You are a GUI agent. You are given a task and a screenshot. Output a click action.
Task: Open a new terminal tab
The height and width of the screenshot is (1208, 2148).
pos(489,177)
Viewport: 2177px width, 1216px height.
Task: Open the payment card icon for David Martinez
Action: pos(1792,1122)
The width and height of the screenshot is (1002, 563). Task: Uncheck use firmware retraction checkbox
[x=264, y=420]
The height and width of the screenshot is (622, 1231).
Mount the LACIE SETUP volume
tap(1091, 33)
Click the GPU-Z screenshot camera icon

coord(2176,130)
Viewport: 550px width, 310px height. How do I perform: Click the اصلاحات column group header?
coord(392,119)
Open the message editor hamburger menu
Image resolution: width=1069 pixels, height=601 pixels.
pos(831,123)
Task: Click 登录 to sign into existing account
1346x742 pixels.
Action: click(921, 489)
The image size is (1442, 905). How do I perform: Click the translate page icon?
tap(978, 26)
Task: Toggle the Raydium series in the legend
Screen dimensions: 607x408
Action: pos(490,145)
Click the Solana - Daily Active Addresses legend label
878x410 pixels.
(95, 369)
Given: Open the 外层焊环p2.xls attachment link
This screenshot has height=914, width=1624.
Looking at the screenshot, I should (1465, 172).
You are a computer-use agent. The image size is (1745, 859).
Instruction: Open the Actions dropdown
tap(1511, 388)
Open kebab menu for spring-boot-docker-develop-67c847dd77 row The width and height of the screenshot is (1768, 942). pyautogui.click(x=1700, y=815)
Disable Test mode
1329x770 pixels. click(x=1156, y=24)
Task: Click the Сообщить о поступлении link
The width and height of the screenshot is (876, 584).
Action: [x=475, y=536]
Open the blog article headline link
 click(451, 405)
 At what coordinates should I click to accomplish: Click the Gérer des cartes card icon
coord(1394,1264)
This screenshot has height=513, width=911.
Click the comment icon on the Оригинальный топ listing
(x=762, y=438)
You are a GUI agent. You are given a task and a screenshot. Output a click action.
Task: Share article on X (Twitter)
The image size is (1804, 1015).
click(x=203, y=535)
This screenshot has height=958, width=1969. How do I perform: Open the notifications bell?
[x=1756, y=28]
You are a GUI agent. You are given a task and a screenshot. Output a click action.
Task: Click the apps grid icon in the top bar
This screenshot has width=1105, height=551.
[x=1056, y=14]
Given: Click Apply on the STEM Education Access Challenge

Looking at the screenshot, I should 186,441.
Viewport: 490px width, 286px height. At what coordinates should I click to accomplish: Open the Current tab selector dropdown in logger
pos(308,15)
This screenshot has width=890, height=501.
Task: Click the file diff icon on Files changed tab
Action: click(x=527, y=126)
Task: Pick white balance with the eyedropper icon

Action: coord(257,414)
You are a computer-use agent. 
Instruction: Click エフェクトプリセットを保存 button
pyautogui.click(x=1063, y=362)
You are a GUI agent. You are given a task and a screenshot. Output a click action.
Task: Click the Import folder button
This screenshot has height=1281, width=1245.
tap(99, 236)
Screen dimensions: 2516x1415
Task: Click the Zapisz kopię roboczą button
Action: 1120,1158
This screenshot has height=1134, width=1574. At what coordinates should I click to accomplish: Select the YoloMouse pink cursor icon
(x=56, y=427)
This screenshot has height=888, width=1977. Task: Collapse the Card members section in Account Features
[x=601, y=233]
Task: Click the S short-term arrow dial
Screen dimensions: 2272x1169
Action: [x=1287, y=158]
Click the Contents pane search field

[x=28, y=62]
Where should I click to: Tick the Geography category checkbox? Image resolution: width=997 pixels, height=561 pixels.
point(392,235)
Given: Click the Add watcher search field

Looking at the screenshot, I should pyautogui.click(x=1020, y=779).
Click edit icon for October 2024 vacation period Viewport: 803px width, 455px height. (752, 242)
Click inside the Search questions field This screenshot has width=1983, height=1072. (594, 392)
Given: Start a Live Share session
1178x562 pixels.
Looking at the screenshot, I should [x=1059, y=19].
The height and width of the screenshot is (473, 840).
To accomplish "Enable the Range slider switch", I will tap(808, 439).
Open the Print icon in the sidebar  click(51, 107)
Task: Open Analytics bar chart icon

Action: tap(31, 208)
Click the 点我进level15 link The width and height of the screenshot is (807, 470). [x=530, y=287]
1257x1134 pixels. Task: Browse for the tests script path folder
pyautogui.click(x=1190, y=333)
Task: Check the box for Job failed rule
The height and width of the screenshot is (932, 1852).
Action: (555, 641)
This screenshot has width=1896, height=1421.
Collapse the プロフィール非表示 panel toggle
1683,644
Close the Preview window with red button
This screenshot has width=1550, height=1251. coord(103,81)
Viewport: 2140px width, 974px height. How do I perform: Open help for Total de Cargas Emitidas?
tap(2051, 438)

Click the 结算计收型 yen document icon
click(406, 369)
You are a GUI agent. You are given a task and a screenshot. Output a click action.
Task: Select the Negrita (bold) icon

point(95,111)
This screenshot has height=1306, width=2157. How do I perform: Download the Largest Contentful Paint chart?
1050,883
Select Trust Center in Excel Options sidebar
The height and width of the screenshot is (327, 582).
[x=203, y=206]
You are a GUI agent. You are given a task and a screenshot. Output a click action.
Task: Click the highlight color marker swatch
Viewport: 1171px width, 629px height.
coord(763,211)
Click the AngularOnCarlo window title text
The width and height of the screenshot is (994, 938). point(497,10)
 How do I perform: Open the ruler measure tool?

---

[DIRECTIONS] Your answer must be the full listing above, reproduced exactly.

[RESPONSE]
You are a GUI agent. You are given a task and a screenshot. Output a click action.
Task: Open a new terminal tab
The height and width of the screenshot is (1208, 2148).
pos(489,177)
Viewport: 2177px width, 1216px height.
Task: Open the payment card icon for David Martinez
Action: pos(1792,1122)
The width and height of the screenshot is (1002, 563). Task: Uncheck use firmware retraction checkbox
[x=264, y=420]
The height and width of the screenshot is (622, 1231).
Mount the LACIE SETUP volume
tap(1091, 33)
Click the GPU-Z screenshot camera icon

coord(2176,130)
Viewport: 550px width, 310px height. How do I perform: Click the اصلاحات column group header?
coord(392,119)
Open the message editor hamburger menu
Image resolution: width=1069 pixels, height=601 pixels.
pos(831,123)
Task: Click 登录 to sign into existing account
1346x742 pixels.
Action: click(921, 489)
The image size is (1442, 905). How do I perform: Click the translate page icon?
tap(978, 26)
Task: Toggle the Raydium series in the legend
Screen dimensions: 607x408
Action: pos(490,145)
Click the Solana - Daily Active Addresses legend label
878x410 pixels.
(95, 369)
Given: Open the 外层焊环p2.xls attachment link
This screenshot has height=914, width=1624.
Looking at the screenshot, I should (1465, 172).
You are a computer-use agent. The image size is (1745, 859).
Instruction: Open the Actions dropdown
tap(1511, 388)
Open kebab menu for spring-boot-docker-develop-67c847dd77 row The width and height of the screenshot is (1768, 942). pyautogui.click(x=1700, y=815)
Disable Test mode
1329x770 pixels. click(x=1156, y=24)
Task: Click the Сообщить о поступлении link
The width and height of the screenshot is (876, 584).
Action: [x=475, y=536]
Open the blog article headline link
 click(451, 405)
 At what coordinates should I click to accomplish: Click the Gérer des cartes card icon
coord(1394,1264)
This screenshot has height=513, width=911.
Click the comment icon on the Оригинальный топ listing
(x=762, y=438)
You are a GUI agent. You are given a task and a screenshot. Output a click action.
Task: Share article on X (Twitter)
The image size is (1804, 1015).
click(x=203, y=535)
This screenshot has height=958, width=1969. How do I perform: Open the notifications bell?
[x=1756, y=28]
You are a GUI agent. You are given a task and a screenshot. Output a click action.
Task: Click the apps grid icon in the top bar
This screenshot has width=1105, height=551.
[x=1056, y=14]
Given: Click Apply on the STEM Education Access Challenge

Looking at the screenshot, I should 186,441.
Viewport: 490px width, 286px height. At what coordinates should I click to accomplish: Open the Current tab selector dropdown in logger
pos(308,15)
This screenshot has width=890, height=501.
Task: Click the file diff icon on Files changed tab
Action: click(x=527, y=126)
Task: Pick white balance with the eyedropper icon

Action: coord(257,414)
You are a computer-use agent. 
Instruction: Click エフェクトプリセットを保存 button
pyautogui.click(x=1063, y=362)
You are a GUI agent. You are given a task and a screenshot. Output a click action.
Task: Click the Import folder button
This screenshot has height=1281, width=1245.
tap(99, 236)
Screen dimensions: 2516x1415
Task: Click the Zapisz kopię roboczą button
Action: 1120,1158
This screenshot has height=1134, width=1574. At what coordinates should I click to accomplish: Select the YoloMouse pink cursor icon
(x=56, y=427)
This screenshot has height=888, width=1977. Task: Collapse the Card members section in Account Features
[x=601, y=233]
Task: Click the S short-term arrow dial
Screen dimensions: 2272x1169
Action: [x=1287, y=158]
Click the Contents pane search field

[x=28, y=62]
Where should I click to: Tick the Geography category checkbox? Image resolution: width=997 pixels, height=561 pixels.
point(392,235)
Given: Click the Add watcher search field

Looking at the screenshot, I should pyautogui.click(x=1020, y=779).
Click edit icon for October 2024 vacation period Viewport: 803px width, 455px height. (752, 242)
Click inside the Search questions field This screenshot has width=1983, height=1072. (594, 392)
Given: Start a Live Share session
1178x562 pixels.
Looking at the screenshot, I should [x=1059, y=19].
The height and width of the screenshot is (473, 840).
To accomplish "Enable the Range slider switch", I will tap(808, 439).
Open the Print icon in the sidebar  click(51, 107)
Task: Open Analytics bar chart icon

Action: tap(31, 208)
Click the 点我进level15 link The width and height of the screenshot is (807, 470). [x=530, y=287]
1257x1134 pixels. Task: Browse for the tests script path folder
pyautogui.click(x=1190, y=333)
Task: Check the box for Job failed rule
The height and width of the screenshot is (932, 1852).
Action: (555, 641)
This screenshot has width=1896, height=1421.
Collapse the プロフィール非表示 panel toggle
1683,644
Close the Preview window with red button
This screenshot has width=1550, height=1251. coord(103,81)
Viewport: 2140px width, 974px height. How do I perform: Open help for Total de Cargas Emitidas?
tap(2051, 438)

Click the 结算计收型 yen document icon
click(406, 369)
You are a GUI agent. You are given a task and a screenshot. Output a click action.
Task: Select the Negrita (bold) icon

point(95,111)
This screenshot has height=1306, width=2157. How do I perform: Download the Largest Contentful Paint chart?
1050,883
Select Trust Center in Excel Options sidebar
The height and width of the screenshot is (327, 582).
[x=203, y=206]
You are a GUI agent. You are given a task and a screenshot. Output a click action.
Task: Click the highlight color marker swatch
Viewport: 1171px width, 629px height.
coord(763,211)
Click the AngularOnCarlo window title text
The width and height of the screenshot is (994, 938). point(497,10)
 How do I perform: Open the ruler measure tool?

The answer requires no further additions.